LOS ANGELES (Reuters) - A cap-and-trade program planned for the Western United States and Canada could prolong the economic recession and chase high technology investment to other regions, according to a new study commissioned by a group of business leaders.
The Western Business Roundtable's study criticized a plan by seven states and four Canadian provinces to establish the biggest carbon market in the Western hemisphere in 2012.
Resistance to national carbon-cutting goals by former President George W. Bush prompted the creation of the Western Climate Initiative, which is spearheaded by California Gov. Arnold Schwarzenegger.
According to the study, the WCI plan could weaken the West's already overburdened power grids by deploying intermittent power sources such as wind farms and solar plants too rapidly. It would also increase energy costs, harming low- income and minority families, the study said.
"Economic growth is closely tied to availability of affordable energy and a stable and reliable energy infrastructure," Jim Sims, Chief Executive of the Western Business Roundtable and chairman of Colorado-based lobbying firm Policy Communications Inc, said in a statement.

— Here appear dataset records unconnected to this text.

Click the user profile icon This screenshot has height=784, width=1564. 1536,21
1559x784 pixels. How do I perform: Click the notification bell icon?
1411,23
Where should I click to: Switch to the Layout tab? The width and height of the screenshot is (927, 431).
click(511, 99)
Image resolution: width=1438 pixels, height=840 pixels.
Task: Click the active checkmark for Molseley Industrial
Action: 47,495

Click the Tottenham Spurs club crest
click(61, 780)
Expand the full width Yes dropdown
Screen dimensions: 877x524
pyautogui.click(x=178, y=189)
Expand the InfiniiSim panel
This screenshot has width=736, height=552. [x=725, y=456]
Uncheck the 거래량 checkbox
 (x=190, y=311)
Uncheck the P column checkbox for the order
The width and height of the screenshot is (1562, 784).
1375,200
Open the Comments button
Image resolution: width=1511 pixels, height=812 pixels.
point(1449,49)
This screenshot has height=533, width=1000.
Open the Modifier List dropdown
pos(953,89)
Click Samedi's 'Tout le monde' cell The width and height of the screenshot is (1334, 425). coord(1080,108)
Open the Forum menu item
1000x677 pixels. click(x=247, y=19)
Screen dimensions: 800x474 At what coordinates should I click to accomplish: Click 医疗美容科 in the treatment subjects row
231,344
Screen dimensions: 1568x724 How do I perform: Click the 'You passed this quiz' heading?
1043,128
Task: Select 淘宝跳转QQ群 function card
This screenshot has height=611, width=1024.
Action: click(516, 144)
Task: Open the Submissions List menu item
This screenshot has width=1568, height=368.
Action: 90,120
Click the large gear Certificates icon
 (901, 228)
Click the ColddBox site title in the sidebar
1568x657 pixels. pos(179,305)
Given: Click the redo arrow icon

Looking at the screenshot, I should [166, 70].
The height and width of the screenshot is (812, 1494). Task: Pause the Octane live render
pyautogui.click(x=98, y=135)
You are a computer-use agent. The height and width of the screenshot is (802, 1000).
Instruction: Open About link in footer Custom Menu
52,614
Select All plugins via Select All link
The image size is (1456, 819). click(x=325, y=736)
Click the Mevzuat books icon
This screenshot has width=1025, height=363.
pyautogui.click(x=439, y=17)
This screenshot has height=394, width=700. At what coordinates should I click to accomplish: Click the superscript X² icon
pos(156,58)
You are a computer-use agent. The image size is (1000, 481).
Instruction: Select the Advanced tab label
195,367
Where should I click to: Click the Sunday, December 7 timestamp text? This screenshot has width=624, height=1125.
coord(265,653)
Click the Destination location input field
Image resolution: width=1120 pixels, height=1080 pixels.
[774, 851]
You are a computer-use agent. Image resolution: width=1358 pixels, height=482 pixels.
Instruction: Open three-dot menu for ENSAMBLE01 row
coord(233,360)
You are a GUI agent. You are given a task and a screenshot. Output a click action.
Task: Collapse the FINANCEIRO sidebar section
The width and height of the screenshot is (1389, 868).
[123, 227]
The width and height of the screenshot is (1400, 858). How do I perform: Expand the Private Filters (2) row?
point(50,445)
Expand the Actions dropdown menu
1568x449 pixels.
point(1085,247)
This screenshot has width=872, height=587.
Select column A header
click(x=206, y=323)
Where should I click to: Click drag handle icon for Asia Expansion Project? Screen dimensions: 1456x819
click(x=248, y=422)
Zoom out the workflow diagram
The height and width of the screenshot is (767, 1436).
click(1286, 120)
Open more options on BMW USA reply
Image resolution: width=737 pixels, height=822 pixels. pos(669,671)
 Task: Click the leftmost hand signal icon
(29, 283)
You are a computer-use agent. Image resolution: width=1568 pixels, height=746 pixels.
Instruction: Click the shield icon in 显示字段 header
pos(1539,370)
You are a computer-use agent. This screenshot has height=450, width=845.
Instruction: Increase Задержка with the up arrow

"Carbon management policies must balance environmental goals with the demands of economic recovery and job creation."
The Western Business Roundtable also said its analysis, conducted by Management Information Services Inc, showed the plan would deliver a temperature benefit of just one ten- thousandth of a degree Celsius after a century of operation.
Environmental group Natural Resources Defense Council criticized the study, saying it "ignores the West's potential to drive job growth and economic opportunity with renewable energy and energy efficiency."